Lariana
- Conservation status: FAO (2007): not at risk
- Other names: Capra di Livo
- Country of origin: Italy
- Distribution: Province of Como
- Standard: MIPAAF
- Use: mainly meat

Traits
- Weight: Male: 60 kg; Female: 45–50 kg;
- Height: Female: 72 cm;
- Coat: very variable
- Horn status: horned or hornless

= Lariana =

Breed of goat

The Lariana or Capra di Livo is an indigenous breed of domestic goat from the province of Como, in Lombardy in northern Italy. It is raised in the Livo valley and throughout the western Lario; the two names of the breed derive from these places. It is of Alpine type and has highly variable characteristics. Management is extensive: the animals are kept on alpine pasture from May to December, and brought under cover for the winter months.

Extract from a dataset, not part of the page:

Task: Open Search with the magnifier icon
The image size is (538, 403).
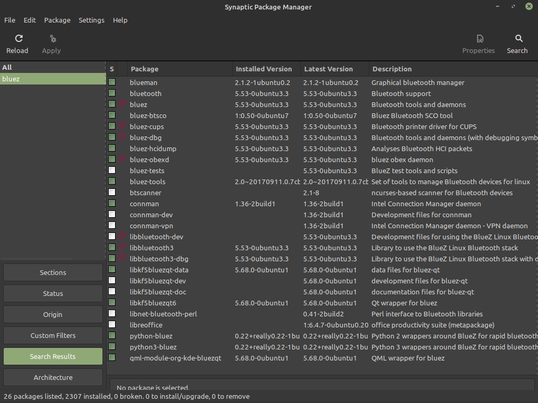Action: point(519,39)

The Lariana is one of the forty-three autochthonous Italian goat breeds of limited distribution for which a herdbook is kept by the Associazione Nazionale della Pastorizia, the Italian national association of sheep- and goat-breeders. At the end of 2013 the registered population was variously reported as 2777 and as 3091. A breed named Val di Livo, from the same area and with the same characteristics, is also separately reported to DAD-IS; it was listed by the Food and Agriculture Organization of the United Nations in 2007 as extinct.